Print, from the listing below, the lines starting at the line containing "Reload the page in browser" and ending at the line containing "2576x1288 pixels.", exactly as they stand, and print nothing else.

# Data section:
= Beginning of Section =

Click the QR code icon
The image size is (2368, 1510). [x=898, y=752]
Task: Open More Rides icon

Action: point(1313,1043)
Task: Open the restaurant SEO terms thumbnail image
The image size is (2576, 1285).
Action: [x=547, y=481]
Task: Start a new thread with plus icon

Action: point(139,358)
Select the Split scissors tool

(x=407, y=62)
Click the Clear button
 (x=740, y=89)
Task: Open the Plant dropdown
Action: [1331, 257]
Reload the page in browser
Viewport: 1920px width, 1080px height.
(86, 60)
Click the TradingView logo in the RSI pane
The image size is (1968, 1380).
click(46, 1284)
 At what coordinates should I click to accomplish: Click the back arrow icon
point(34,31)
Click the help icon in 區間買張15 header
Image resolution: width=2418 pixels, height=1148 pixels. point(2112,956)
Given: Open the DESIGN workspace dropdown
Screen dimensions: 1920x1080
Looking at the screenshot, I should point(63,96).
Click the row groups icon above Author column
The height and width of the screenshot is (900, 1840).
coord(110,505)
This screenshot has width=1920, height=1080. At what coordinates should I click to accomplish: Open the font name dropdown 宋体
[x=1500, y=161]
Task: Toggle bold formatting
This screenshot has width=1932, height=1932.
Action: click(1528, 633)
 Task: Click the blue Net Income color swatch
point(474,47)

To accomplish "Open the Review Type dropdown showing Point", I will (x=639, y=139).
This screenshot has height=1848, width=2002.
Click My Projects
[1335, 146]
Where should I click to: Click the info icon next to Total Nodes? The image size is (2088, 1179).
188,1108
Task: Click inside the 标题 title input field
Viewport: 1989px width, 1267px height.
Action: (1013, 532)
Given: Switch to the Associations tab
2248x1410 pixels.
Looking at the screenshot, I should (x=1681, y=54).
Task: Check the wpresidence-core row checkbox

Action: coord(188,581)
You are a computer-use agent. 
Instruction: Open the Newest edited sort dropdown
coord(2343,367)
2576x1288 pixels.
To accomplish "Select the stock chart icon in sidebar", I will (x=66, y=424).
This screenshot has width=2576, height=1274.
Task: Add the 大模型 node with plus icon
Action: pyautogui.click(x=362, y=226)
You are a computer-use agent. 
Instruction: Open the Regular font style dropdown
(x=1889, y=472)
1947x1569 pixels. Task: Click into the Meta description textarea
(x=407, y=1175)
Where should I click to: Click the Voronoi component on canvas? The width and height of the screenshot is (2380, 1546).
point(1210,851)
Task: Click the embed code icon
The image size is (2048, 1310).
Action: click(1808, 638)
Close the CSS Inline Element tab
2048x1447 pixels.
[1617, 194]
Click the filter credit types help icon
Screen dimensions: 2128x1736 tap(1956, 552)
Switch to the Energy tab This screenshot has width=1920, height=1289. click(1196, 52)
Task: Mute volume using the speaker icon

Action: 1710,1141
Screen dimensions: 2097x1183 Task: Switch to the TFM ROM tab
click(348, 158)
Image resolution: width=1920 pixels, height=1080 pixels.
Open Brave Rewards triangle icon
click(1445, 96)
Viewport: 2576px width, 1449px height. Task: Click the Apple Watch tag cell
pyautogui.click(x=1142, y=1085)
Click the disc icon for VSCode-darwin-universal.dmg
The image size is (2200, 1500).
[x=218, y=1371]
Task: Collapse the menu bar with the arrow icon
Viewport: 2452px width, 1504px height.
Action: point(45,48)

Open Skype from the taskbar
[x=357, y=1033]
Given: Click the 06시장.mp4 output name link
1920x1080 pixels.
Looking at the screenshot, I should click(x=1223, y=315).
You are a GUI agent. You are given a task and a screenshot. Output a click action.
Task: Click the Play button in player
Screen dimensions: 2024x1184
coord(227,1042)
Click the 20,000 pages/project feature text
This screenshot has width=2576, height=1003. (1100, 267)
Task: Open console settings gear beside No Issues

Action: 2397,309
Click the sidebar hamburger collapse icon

= End of Section =

# Solution:
Reload the page in browser
Viewport: 1920px width, 1080px height.
(86, 60)
Click the TradingView logo in the RSI pane
The image size is (1968, 1380).
click(46, 1284)
 At what coordinates should I click to accomplish: Click the back arrow icon
point(34,31)
Click the help icon in 區間買張15 header
Image resolution: width=2418 pixels, height=1148 pixels. point(2112,956)
Given: Open the DESIGN workspace dropdown
Screen dimensions: 1920x1080
Looking at the screenshot, I should point(63,96).
Click the row groups icon above Author column
The height and width of the screenshot is (900, 1840).
coord(110,505)
This screenshot has width=1920, height=1080. At what coordinates should I click to accomplish: Open the font name dropdown 宋体
[x=1500, y=161]
Task: Toggle bold formatting
This screenshot has width=1932, height=1932.
Action: click(1528, 633)
 Task: Click the blue Net Income color swatch
point(474,47)

To accomplish "Open the Review Type dropdown showing Point", I will (x=639, y=139).
This screenshot has height=1848, width=2002.
Click My Projects
[1335, 146]
Where should I click to: Click the info icon next to Total Nodes? The image size is (2088, 1179).
188,1108
Task: Click inside the 标题 title input field
Viewport: 1989px width, 1267px height.
Action: (1013, 532)
Given: Switch to the Associations tab
2248x1410 pixels.
Looking at the screenshot, I should (x=1681, y=54).
Task: Check the wpresidence-core row checkbox

Action: coord(188,581)
You are a computer-use agent. 
Instruction: Open the Newest edited sort dropdown
coord(2343,367)
2576x1288 pixels.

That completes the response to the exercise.